K-L Divergence is something that Keeps coming up in my research but I still don't understand what it is.

Could someone give me a simple explanation as to what it's is.

And also, what practical use cases does it have?

Intuitively, it measures the difference between two probability distributions. It's not symmetric, so it's not quite that, but in my opinion, it's good intuition.

As motivation, say you're an internet provider, providing internet service to a business. You naturally want to save money, so you perhaps want to compress packets before they go over the wire. Let's say the business you're providing service to also compresses their data, but they've made a mistake and do it inefficiently.

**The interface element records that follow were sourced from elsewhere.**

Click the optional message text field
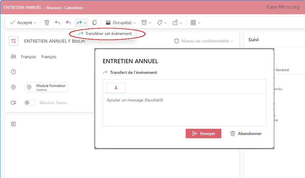This screenshot has width=305, height=178. [184, 110]
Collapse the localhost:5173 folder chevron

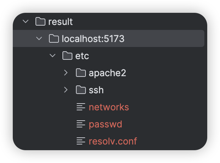39,38
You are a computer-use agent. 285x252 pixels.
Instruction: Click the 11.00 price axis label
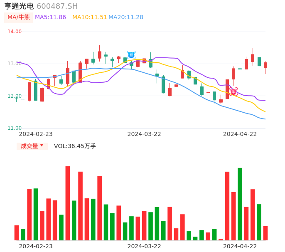pyautogui.click(x=15, y=128)
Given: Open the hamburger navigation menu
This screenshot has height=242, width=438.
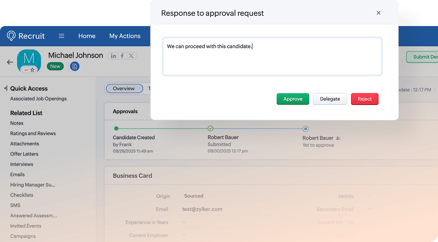Looking at the screenshot, I should tap(61, 36).
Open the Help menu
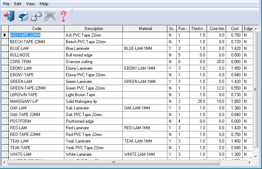The height and width of the screenshot is (169, 262). point(44,3)
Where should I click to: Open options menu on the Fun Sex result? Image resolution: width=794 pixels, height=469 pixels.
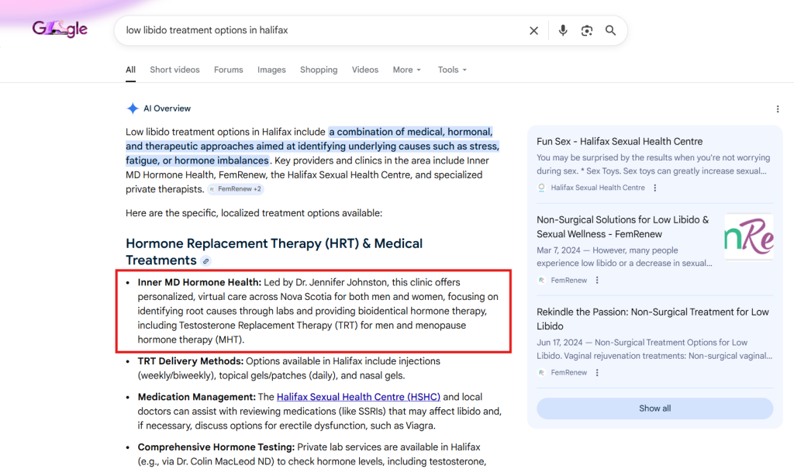pyautogui.click(x=655, y=187)
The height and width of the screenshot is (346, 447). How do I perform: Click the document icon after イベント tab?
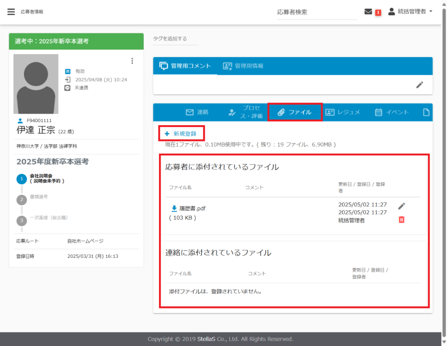426,112

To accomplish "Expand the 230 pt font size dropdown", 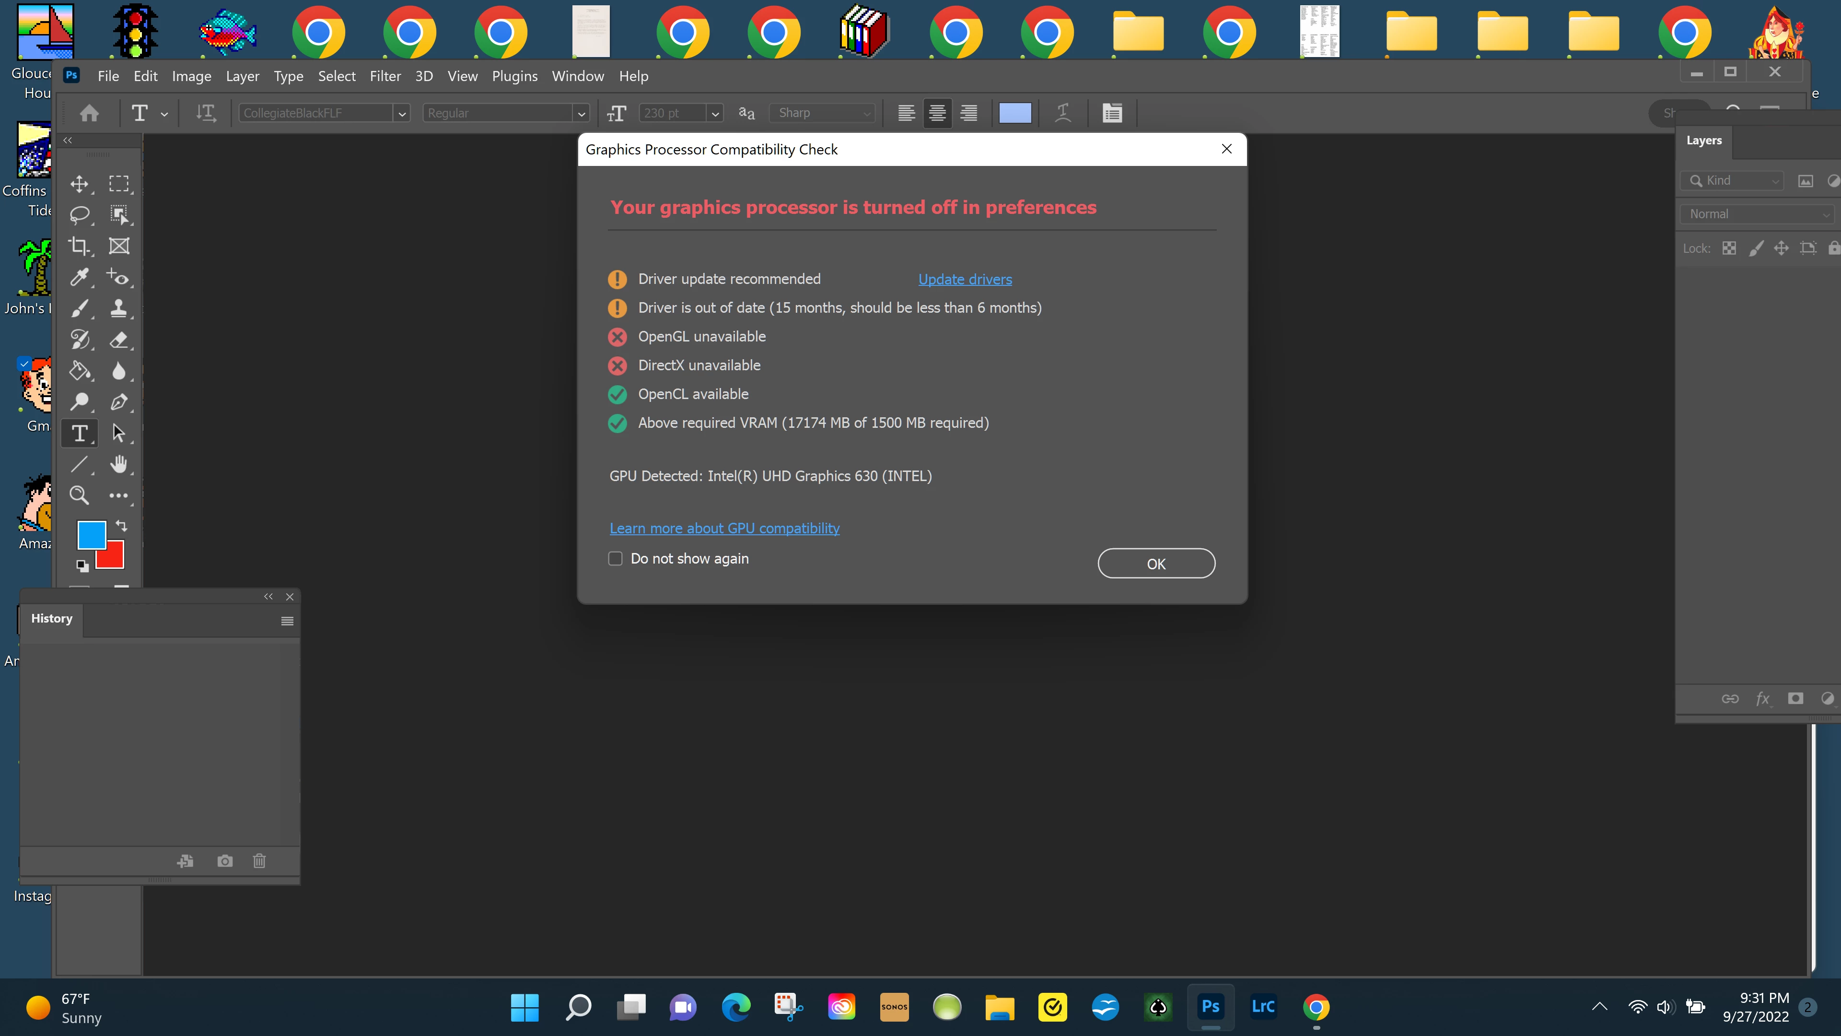I will (x=715, y=113).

Let's say the business has, incorrectly, determined the probability distribution for their data to be $q(x)$. That is, they assign probability of seeing symbol $x$ to be $q(x)$. Let's say you've determined the "true" distribution to be $p(x)$. The entropy, or number of bits, they expect to transmit per packet/symbol will be $-\sum p(x) lg(q(x))$. Meaning, they'll compress their stream under the assumption that the distribution is $q(x)$ but the actually probability of seeing a packet, $x$, is $p(x)$, which is why the term $p(x) lg(q(x))$ shows up.

The number of bits you're transmitting is just $-\sum p(x) lg(p(x))$. Now we ask, how many bits, per packet, is the savings of your method over the businesses? This is $-\sum p(x) lg(q(x)/p(x))$, which is exactly the Kullback-Leibler divergence (maybe up to a sign difference).

In other words, given a "guess" at a distribution and the "true" distribution, how bad is it between them? This is the Kullback-Leibler distribution and why it shows up (I believe) in machine learning and fitness functions.

As a more concrete example, I just ran across a paper talking [0] about using WFC [1] to asses how well it, and other algorithms, do when trying to create generative "super mario brothers" like levels. Take a 2x2 or 3x3 grid, make a library of tiles, use that to generate a random level, then use the K-L divergence to determine how well your generative algorithm has done compared to the observed distribution from an example image.

[0] https://arxiv.org/pdf/1905.05077.pdf

[1] https://github.com/mxgmn/WaveFunctionCollapse